Ed è davvero una coincidenza degna di nota che anche i marziani siano ghiotti del medesimo, prezioso fluido rosso. L'opera dell'ex-proletario inglese (Wells) e quella del piccolo burocrate irlandese (Stoker) escono peraltro in stretta sequenza, Dracula nel 1897, The War of the Worlds nel 1898 (a dire il vero, la pubblicazione a puntate era anch'essa iniziata nell'aprile del 1897), fissando così un ideale sodalizio, forse il vero atto di nascita della Fantascienza Nera.
Nera come i fumi delle ciminiere nell'iper-celebrata Londra vittoriana, ma soprattutto come i presagi che porta con sé: ombre dell'imminente epidemia dell'immaginario, del flagello che spazzerà via l'euroamerica, in quel Tramonto dell'Occidente che il linguaggio sibillino e farneticante di Oswald Spengler comincerà a descrivere subito dopo la catastrofe globale, nel 1918.

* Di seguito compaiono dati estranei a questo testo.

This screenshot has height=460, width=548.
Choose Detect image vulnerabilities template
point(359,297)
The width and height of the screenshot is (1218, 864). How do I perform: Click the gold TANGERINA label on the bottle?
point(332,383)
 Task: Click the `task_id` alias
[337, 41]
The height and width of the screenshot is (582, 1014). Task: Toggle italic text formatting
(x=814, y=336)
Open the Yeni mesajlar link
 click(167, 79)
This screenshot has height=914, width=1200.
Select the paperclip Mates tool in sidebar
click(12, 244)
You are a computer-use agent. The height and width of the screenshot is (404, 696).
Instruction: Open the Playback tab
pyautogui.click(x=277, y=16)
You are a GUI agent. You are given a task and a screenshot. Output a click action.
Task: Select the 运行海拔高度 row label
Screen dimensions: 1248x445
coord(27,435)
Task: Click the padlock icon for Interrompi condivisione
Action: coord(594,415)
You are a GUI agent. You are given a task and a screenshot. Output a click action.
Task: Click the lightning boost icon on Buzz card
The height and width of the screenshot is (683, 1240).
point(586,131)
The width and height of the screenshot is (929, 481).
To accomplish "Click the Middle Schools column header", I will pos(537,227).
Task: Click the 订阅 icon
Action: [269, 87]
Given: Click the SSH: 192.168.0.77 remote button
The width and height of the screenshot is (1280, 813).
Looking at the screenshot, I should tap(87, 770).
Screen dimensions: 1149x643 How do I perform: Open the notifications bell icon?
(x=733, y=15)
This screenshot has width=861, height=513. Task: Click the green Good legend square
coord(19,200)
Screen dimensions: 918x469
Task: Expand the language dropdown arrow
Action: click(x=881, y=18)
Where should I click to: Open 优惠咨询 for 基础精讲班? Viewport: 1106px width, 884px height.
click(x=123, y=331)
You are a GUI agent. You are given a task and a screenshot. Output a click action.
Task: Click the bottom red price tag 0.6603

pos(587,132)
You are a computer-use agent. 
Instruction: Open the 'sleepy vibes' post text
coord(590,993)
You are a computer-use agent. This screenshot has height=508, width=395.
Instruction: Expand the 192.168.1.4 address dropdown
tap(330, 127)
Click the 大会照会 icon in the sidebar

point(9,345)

In effetti, sarebbe ardito definire il romanzo di Stoker come un reperto genuinamente fantascientifico (ma del resto bastano davvero alieni, astronavi e Raggi della Morte a farne uno?), eppure non si può negare che in esso scorra già il brivido febbricitante della velocità futurista. La stampa, il fonografo a cilindro, i trasporti ferroviari, l'automobile, la macchina per scrivere e persino una trasfusione di sangue ante litteram... Il mondo in cui il Conte e i suoi avversari si muovono è un mondo governato dalla téchne.
"La superstizione di ieri può divenire la realtà scientifica di oggi", afferma un più che mai sentenzioso Van Helsing (per bocca dell'attore Edward Van Sloan) nel Dracula cinematografico di Tod Browning (1931) e - posto che il credo illuministico tende abitualmente a leggere la faccenda in termini inversi (la "realtà" scientifica cancella le superstizioni) - si tratta di un punto di vista che non sarebbe dispiaciuto all'anticonformismo filosofico di un Paul K. Feyerabend.